The Private Rented Sector Access Fund, which was launched yesterday to mark World Homeless Day by Communities Secretary, James Brokenshire, is expected to help up to 9,000 people who are or at risk of becoming homeless to secure their own home.
The schemes, which will be either locally-led or an extension of those currently in use, will be tailored to match the needs of each local area’s residents and landlords.
The fund is a key part of the government’s Rough Sleeping Strategy which aims to halve rough sleeping by 2022 and end it by 2027.
This could involve councils providing financial support to help those to access or maintain their tenancies, such as paying deposits for the tenancy or rent payments. Alternatively, some schemes may involve the council managing the property on the landlord’s behalf.
Brokenshire commented: “It is vital we give people facing homelessness a route out of it and a chance to rebuild their lives. The private rented sector has an important role in this.
“This £20m fund will allow councils to put in place vital new schemes so that those at risk will have the support to secure their own tenancy.

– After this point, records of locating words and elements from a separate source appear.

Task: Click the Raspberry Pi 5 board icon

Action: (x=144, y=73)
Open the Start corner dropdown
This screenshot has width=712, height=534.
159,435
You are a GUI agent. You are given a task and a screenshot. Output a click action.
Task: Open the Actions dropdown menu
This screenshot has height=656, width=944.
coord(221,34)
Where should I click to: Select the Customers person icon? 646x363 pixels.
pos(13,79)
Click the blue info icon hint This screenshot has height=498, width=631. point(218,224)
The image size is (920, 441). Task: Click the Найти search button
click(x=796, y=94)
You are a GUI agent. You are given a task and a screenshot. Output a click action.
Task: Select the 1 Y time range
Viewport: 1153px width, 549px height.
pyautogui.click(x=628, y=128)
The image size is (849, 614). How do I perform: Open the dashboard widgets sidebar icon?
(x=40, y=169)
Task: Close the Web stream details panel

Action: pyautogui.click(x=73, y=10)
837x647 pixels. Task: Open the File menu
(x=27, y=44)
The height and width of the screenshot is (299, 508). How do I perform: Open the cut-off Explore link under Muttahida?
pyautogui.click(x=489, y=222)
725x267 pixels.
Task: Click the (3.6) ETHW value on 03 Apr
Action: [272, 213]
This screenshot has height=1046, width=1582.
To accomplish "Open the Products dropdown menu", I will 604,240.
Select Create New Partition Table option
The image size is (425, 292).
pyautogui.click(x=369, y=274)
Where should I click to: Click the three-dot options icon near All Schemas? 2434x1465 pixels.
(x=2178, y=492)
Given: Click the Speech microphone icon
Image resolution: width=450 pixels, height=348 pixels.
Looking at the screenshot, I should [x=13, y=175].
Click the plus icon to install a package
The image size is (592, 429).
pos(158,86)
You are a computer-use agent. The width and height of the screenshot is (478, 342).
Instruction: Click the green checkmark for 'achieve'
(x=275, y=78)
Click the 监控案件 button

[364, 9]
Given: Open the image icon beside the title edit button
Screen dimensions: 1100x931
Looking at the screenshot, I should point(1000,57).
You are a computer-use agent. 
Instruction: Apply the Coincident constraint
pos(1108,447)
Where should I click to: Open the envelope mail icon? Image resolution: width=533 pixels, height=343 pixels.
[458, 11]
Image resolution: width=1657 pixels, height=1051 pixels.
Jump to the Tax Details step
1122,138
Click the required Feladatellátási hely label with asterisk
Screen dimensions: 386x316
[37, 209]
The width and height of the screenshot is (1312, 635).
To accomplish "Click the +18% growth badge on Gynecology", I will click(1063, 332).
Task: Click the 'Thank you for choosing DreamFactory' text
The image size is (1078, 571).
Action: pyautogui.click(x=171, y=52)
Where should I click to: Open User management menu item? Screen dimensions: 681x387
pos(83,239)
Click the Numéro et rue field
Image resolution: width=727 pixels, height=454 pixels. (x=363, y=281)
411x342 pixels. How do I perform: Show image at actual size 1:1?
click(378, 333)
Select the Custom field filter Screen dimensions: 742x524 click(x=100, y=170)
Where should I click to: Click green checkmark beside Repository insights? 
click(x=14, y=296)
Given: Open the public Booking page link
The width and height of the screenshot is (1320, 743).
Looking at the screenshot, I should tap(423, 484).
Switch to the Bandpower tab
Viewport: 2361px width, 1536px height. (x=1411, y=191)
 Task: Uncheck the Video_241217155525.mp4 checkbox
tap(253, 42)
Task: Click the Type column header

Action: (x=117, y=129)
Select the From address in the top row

“It is just one part of the wide-ranging work we are doing to help tackle all forms of homelessness, including our Rough Sleeping Strategy as we ensure more homes are made available for those in need.”
The new fund’s launch comes as patients, prisoners and jobseekers at risk of homelessness must now be referred to their local housing authority under key legislation. The duty to refer, a core part of the Homelessness Reduction Act, came into force this month.
It places new responsibilities on key public bodies such as prisons, Job centres and NHS Trusts to ensure those at risk get the help they need.
Richard Lambert, CEO of the National Landlords Association, was among those to welcome the government’s attempts to help those in need of a home, but he pointed out that it will not address the cause of the housing crisis.
He said: “More social housing needs to be built for those who are unable to access or maintain a tenancy in the private rented sector (PRS).
“The PRS is already picking up the slack by providing homes to people who would be better suited to social housing. Landlords are struggling to cover their overheads as housing benefit rates remain frozen well below the cost of renting.
“We also have concerns regarding the bidding war that councils must undertake to access the funding. It would make more sense for the Government to use their own statistics to allocate funding to where it’s needed most.
“This is just another example of the government making a quick fix to appear as if they’re doing something. There are over 13,000 statutorily homeless households and nearly 80,000 household in temporary accommodation. Supporting 9,000 people doesn’t go far enough.”